## [ACTIONS REQUISES]
[A] Renvoyez tel quel, dans l'extrait sur la responsabilité des entreprises, le passage allant de « L'idée serait donc » jusqu'à « et des affaires. ».
[B] D'après l'extrait sur la responsabilité des entreprises, dans quel pays un président et un ancien PDG de Lundin Energy sont-ils actuellement poursuivis ?
[C] Selon l'extrait sur la responsabilité des entreprises, quels dirigeants devraient être mis un peu mal à l'aise par l'idée d'une responsabilité remontant jusqu'à leur niveau ? Énumérez-les tous.

## [TEXTE EXTRAIT]
+++

L'idée serait donc que si un individu était poursuivi et condamné pour de tels crimes, l'effet sur tous les dirigeants de n'importe quelle société serait si important et si efficace que cela changerait davantage les choses que ce que Mark ne le dit ?

JK : Je pense que c'est possible. Un président et un ancien PDG de Lundin Energy sont actuellement poursuivis en Suède pour le comportement de la société au Soudan. Il sera intéressant de voir où cela mène, mais cela doit mettre un peu mal à l'aise les PDG, présidents et chefs de conseil d'administration - je veux dire l'idée que la responsabilité puisse être retenue jusqu'à ce niveau de la chaîne de l'entreprise. En fin de compte, ce sont des individus qui, dans certains cas, prennent ces décisions. Je pense donc que le résultat serait subversif sur le plan de la conduite des entreprises et des affaires.

Cela dit, il y a aussi beaucoup d'arguments en faveur d’une responsabilisation des entreprises, et je reconnais qu'elles ont été protégées. Il sera souvent extrêmement difficile de trouver un individu que l'on pourrait considérer comme responsable du comportement d'un système structuré. Et ce n'est pas toujours approprié. Je suis donc, d'une certaine manière, d'accord avec ce que dit Mark, mais je crois qu'il existe un débat assez soutenu et de plus en plus sophistiqué au niveau international sur le fait que les entreprises puissent être tenues responsables d'atrocités. Et si cela arrive, nous le verrons probablement devant des juridictions nationales.

+++

## [DONNÉES]
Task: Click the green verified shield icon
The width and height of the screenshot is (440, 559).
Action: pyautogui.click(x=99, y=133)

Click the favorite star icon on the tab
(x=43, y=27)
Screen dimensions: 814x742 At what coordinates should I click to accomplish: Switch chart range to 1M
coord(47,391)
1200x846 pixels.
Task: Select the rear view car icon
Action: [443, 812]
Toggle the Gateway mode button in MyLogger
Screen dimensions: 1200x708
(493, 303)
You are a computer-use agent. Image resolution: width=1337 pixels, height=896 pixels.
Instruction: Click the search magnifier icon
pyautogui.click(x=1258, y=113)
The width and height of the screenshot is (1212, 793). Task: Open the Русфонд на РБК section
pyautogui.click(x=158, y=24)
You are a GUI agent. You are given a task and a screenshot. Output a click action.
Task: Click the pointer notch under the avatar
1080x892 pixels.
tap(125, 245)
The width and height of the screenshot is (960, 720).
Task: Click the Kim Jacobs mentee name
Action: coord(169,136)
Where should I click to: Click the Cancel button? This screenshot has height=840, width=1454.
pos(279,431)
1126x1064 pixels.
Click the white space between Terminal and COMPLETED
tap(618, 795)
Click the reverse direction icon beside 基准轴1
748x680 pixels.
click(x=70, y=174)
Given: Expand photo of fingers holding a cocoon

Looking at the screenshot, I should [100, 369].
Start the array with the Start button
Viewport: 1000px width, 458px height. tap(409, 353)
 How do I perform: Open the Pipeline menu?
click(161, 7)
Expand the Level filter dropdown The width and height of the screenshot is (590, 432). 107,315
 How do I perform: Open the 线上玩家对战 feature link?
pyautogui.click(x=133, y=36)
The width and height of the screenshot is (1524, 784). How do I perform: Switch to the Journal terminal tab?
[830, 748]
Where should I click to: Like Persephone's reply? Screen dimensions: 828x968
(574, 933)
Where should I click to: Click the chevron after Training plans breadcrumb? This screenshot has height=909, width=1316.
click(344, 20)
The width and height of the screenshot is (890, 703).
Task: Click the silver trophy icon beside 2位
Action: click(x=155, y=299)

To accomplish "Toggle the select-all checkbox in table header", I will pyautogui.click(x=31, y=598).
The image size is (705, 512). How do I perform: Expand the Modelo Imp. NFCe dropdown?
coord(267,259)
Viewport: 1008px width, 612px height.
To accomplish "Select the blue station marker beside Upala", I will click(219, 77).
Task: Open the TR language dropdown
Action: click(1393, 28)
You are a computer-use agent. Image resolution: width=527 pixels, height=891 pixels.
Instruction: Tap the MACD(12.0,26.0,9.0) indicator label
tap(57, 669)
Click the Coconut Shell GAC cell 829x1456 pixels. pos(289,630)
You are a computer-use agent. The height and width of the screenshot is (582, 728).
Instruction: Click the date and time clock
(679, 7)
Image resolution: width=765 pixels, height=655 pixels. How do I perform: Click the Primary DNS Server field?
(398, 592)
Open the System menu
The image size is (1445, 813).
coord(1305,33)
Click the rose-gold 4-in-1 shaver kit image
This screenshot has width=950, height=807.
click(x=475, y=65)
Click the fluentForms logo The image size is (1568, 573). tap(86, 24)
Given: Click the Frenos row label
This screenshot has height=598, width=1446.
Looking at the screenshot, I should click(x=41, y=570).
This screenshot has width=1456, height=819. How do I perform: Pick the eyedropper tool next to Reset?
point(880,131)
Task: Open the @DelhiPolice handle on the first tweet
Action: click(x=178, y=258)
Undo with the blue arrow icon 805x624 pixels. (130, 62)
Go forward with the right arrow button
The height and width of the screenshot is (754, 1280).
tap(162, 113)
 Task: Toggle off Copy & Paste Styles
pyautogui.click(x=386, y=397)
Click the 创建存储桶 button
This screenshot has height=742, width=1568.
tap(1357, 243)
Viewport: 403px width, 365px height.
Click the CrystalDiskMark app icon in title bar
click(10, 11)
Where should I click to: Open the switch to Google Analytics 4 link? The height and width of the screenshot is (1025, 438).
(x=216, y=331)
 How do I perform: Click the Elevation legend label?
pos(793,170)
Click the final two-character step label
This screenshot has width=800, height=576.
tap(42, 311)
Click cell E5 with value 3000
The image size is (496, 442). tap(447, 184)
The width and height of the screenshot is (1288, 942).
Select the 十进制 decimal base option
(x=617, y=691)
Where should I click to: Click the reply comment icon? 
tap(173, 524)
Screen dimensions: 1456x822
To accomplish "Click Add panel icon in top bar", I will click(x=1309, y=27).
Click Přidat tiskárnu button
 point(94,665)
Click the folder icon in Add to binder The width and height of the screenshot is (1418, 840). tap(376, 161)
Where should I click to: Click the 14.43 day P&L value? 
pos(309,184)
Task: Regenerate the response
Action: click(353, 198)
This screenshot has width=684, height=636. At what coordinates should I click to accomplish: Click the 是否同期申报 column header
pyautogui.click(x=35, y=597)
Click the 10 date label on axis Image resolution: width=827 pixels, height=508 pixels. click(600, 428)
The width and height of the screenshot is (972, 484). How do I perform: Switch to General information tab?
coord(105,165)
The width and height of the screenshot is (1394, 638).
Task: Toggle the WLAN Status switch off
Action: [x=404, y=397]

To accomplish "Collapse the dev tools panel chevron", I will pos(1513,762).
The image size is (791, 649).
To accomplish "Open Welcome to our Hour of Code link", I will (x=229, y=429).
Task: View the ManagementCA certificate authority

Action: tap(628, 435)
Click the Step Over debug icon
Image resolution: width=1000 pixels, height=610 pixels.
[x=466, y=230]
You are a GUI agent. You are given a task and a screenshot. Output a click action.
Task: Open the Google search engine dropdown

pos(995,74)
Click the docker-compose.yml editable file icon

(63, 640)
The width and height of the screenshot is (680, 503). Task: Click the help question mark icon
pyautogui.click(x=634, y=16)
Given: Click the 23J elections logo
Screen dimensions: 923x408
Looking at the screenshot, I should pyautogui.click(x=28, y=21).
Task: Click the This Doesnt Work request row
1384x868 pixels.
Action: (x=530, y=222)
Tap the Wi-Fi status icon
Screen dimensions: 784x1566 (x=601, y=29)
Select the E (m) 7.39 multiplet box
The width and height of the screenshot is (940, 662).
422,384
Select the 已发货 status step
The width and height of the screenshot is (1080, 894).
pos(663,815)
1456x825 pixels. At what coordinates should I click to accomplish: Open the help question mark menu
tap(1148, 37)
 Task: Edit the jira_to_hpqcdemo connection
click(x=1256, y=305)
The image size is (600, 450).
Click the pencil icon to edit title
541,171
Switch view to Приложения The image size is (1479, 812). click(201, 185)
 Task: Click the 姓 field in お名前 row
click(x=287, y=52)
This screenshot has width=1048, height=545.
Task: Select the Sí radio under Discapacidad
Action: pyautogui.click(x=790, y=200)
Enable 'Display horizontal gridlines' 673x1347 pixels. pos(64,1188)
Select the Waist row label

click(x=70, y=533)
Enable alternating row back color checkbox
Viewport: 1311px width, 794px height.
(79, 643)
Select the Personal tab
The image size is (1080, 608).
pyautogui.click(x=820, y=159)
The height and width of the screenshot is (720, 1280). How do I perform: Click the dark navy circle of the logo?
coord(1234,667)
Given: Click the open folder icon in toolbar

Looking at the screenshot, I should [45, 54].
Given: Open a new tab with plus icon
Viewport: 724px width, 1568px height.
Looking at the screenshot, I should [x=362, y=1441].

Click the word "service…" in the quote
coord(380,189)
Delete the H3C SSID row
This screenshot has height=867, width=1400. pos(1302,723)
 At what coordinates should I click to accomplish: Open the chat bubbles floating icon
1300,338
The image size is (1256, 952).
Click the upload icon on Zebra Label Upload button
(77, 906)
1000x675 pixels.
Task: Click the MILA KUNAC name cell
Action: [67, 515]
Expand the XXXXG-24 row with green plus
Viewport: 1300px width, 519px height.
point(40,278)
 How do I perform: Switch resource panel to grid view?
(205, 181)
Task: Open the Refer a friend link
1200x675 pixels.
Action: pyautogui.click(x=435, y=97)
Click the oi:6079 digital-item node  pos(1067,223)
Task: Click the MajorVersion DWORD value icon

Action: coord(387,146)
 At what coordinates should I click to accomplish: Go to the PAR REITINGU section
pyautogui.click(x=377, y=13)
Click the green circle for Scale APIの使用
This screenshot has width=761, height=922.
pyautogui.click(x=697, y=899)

+++

## [SORTIES ATTENDUES]
[A]
L'idée serait donc que si un individu était poursuivi et condamné pour de tels crimes, l'effet sur tous les dirigeants de n'importe quelle société serait si important et si efficace que cela changerait davantage les choses que ce que Mark ne le dit ?

JK : Je pense que c'est possible. Un président et un ancien PDG de Lundin Energy sont actuellement poursuivis en Suède pour le comportement de la société au Soudan. Il sera intéressant de voir où cela mène, mais cela doit mettre un peu mal à l'aise les PDG, présidents et chefs de conseil d'administration - je veux dire l'idée que la responsabilité puisse être retenue jusqu'à ce niveau de la chaîne de l'entreprise. En fin de compte, ce sont des individus qui, dans certains cas, prennent ces décisions. Je pense donc que le résultat serait subversif sur le plan de la conduite des entreprises et des affaires.

[B] En Suède.

[C]
- les PDG
- les présidents
- les chefs de conseil d'administration